For better or worse, brands have permeated a large majority of modern-life in the Information Age. Where, at a macro level, as physical boundaries are ceded by worldwide communication networks and increasingly diverse forms of connectivity there is an emerging class of global brands. In the same light, neither the software industry nor the open source marketplace is any different. Thus far Red Hat, Apache, Eclipse and MySQL are highly visible examples of names, which have blazed a path towards the concept of an open source brand. Each of the aforementioned has effectively parlayed an open source foundation into a strong association with the essence of what it means to be a vendor, an organization and/or a community associated with open source.

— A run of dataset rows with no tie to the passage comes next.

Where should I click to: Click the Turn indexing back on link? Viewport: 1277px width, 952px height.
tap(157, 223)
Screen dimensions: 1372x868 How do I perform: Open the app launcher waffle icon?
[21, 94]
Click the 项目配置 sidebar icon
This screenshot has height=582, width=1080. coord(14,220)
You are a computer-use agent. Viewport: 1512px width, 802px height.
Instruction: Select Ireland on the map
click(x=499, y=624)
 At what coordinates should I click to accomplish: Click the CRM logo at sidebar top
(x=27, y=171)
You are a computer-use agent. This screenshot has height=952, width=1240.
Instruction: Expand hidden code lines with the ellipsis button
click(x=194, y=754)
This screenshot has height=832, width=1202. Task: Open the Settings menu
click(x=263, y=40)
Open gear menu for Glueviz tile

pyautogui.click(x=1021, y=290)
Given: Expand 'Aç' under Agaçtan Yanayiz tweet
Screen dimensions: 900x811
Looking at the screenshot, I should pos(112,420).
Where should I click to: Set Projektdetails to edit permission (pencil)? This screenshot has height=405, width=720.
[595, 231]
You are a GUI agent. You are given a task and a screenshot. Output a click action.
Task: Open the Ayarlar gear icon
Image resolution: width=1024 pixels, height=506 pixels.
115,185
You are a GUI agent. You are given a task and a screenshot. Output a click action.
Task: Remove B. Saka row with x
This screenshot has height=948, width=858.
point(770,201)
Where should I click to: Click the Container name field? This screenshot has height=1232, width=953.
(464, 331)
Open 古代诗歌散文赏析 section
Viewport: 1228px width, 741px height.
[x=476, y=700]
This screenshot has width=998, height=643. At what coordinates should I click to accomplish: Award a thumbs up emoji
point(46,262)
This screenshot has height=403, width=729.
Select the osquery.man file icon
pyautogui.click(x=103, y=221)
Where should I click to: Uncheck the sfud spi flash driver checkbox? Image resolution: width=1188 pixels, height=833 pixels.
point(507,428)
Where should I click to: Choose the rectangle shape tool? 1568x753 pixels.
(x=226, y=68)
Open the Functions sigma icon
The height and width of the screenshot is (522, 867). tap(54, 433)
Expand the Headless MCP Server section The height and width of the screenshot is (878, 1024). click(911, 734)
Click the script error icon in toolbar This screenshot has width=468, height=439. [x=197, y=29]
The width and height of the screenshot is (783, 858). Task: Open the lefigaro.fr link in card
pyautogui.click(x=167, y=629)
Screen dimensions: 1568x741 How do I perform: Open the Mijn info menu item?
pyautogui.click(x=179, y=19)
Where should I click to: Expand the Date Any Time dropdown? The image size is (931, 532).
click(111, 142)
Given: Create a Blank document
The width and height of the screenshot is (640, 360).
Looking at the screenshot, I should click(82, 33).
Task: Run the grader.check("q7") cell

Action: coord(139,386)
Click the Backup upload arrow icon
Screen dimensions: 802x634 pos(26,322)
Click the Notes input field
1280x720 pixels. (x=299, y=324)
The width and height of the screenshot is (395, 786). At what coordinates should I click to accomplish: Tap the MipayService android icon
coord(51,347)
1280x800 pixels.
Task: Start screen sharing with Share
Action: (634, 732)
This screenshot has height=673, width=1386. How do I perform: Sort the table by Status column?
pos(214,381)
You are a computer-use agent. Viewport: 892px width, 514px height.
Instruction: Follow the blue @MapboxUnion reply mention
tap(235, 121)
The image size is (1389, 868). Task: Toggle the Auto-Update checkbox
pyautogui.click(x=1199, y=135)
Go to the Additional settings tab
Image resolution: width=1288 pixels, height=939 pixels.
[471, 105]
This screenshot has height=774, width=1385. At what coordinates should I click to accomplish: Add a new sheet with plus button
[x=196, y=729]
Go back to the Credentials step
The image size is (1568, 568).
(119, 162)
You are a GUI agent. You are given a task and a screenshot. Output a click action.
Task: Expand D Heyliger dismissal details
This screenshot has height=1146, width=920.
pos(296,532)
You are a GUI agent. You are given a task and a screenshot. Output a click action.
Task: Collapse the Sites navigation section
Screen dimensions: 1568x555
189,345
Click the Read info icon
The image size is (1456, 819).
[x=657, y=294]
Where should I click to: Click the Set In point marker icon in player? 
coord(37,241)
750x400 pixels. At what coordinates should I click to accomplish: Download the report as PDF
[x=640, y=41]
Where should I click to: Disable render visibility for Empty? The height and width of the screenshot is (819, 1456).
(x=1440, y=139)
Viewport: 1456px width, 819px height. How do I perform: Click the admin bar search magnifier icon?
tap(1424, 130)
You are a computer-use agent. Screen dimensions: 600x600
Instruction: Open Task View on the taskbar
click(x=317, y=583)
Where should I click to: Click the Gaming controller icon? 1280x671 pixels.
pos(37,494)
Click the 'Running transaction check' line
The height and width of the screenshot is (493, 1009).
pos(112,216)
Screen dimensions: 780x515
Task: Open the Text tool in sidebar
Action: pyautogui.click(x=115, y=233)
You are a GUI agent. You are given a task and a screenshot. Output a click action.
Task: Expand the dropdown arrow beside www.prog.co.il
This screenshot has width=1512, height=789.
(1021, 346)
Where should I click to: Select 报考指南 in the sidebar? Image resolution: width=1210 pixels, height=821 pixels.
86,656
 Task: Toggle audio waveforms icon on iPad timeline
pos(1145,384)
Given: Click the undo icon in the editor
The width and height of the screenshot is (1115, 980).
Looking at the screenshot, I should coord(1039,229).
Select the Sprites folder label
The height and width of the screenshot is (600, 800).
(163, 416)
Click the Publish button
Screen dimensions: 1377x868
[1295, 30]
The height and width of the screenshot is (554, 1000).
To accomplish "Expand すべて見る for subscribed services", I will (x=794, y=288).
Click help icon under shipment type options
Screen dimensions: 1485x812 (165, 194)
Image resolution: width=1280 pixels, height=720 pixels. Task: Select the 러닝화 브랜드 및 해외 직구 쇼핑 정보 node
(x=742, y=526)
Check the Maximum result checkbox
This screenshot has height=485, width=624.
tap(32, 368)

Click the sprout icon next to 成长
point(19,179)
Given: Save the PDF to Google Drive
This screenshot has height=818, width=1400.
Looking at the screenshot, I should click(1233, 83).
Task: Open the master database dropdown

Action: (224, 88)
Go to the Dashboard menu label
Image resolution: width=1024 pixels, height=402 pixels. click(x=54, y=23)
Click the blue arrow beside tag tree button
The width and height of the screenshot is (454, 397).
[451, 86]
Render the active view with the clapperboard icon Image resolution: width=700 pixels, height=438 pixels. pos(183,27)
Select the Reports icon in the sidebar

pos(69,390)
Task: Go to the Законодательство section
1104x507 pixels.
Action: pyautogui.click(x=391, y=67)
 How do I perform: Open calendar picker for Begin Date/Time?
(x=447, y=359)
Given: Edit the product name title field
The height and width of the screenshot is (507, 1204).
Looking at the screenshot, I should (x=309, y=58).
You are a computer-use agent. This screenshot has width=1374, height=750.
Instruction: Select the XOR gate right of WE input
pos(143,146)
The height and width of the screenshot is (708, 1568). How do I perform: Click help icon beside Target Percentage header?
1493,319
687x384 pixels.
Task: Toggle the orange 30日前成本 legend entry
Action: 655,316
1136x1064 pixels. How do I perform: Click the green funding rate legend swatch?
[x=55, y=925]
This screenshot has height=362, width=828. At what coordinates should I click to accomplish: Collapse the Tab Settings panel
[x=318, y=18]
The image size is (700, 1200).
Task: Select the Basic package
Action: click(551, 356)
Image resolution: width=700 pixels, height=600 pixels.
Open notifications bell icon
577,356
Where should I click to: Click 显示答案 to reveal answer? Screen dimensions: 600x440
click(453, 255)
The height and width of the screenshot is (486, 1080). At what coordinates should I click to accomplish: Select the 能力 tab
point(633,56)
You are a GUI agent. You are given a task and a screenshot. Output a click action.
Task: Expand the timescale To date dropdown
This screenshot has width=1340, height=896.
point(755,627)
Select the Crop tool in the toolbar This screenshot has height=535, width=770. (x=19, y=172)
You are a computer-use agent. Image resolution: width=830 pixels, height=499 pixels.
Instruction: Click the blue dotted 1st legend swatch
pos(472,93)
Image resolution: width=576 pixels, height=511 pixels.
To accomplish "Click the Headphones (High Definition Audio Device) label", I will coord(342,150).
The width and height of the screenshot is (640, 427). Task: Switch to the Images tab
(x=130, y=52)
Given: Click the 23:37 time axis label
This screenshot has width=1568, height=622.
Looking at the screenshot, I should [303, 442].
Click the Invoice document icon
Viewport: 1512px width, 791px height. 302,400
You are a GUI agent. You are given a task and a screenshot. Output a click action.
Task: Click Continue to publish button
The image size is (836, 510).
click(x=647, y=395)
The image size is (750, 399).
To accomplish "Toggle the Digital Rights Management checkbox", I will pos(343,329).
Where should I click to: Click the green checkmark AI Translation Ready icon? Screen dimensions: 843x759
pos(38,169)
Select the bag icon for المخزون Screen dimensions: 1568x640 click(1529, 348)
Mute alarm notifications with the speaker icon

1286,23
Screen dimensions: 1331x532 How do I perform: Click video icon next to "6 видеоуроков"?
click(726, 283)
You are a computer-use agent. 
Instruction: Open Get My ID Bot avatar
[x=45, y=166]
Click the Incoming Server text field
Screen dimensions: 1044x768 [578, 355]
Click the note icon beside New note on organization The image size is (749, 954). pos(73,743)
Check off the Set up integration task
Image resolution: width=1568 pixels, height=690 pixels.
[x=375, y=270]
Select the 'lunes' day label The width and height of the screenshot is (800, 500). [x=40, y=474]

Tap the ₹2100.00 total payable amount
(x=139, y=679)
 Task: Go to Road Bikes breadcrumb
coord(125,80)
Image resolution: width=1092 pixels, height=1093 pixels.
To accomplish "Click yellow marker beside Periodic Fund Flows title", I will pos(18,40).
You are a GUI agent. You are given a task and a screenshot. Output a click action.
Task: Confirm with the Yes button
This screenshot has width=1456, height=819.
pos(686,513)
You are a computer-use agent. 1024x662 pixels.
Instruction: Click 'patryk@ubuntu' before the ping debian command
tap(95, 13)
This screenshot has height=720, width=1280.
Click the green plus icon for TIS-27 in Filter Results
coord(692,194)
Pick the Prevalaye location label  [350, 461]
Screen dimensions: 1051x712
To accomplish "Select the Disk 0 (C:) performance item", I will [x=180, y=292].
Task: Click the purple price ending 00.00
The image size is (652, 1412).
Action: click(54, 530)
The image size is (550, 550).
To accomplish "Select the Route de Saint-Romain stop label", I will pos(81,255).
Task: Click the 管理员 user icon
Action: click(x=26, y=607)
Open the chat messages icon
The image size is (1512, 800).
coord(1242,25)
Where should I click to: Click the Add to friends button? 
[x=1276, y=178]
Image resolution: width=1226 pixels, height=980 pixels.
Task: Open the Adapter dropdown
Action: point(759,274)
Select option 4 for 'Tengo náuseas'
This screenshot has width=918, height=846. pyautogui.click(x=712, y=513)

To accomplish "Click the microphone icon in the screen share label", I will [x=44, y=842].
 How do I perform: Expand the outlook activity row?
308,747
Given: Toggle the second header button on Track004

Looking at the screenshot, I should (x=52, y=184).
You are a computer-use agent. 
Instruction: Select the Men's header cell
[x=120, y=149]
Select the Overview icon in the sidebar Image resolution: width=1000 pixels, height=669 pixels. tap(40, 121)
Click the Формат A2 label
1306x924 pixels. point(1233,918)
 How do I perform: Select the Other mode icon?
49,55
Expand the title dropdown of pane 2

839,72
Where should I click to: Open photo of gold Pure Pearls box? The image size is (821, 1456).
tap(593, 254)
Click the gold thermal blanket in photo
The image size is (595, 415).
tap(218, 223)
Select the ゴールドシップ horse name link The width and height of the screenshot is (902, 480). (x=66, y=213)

Yet the question of how a new class of software heavyweights intent on becoming active along similar lines will change the definition of an open source brand, remains unanswered.
It remains to be seen if/how long it takes for various pundits, observers and other influencers to consider "[insert-name-of-prominent-software-company]'s support of open source" as grounds for another emerging open source brand on accord of the size/success/market cap of that company. Will what amounts to the long, winding path to relevance as a truly open/community friendly company be shortened by pre-conceived notions of ability? Likewise, will rising levels of commercially-oriented involvement obscure equally important forms efforts (i.e. non-commercial) upon which the open source genesis was based?
The question of, whether there will be another Apache type organization arises. Perhaps the definition of an open source brand will move towards being associated with for-profit success such that only commercial vendors will sport them. Obviously it doesn't hurt to have access to the resources and the attention of those qualified to spread word of progress, vision and aptitude. Still the distinct possibility exists that the process of structurally instilling the principles of transparency and openness, more similar to, as Cote put it, having [and raising] a baby than to swallowing a competitor, will be confused for the latter. As the new entrants in the space begin to resemble the size and image of the companies the open source model is to depose, will the fact that open source success isn't solely determined by balance sheet success be swept under the rug?
In a way, the current cycle of open source disruption has stimulated expectation for more widespread participation by the standard-bearers within the software industry. Participation that goes towards validating a new cycle of revolution while also acting as a metric for the rapidly changing rules of the game. Needless to say, only the passing of linear time will reveal whether the concept of a strong open source brand will remain something to be earned. I, at least, hope it does.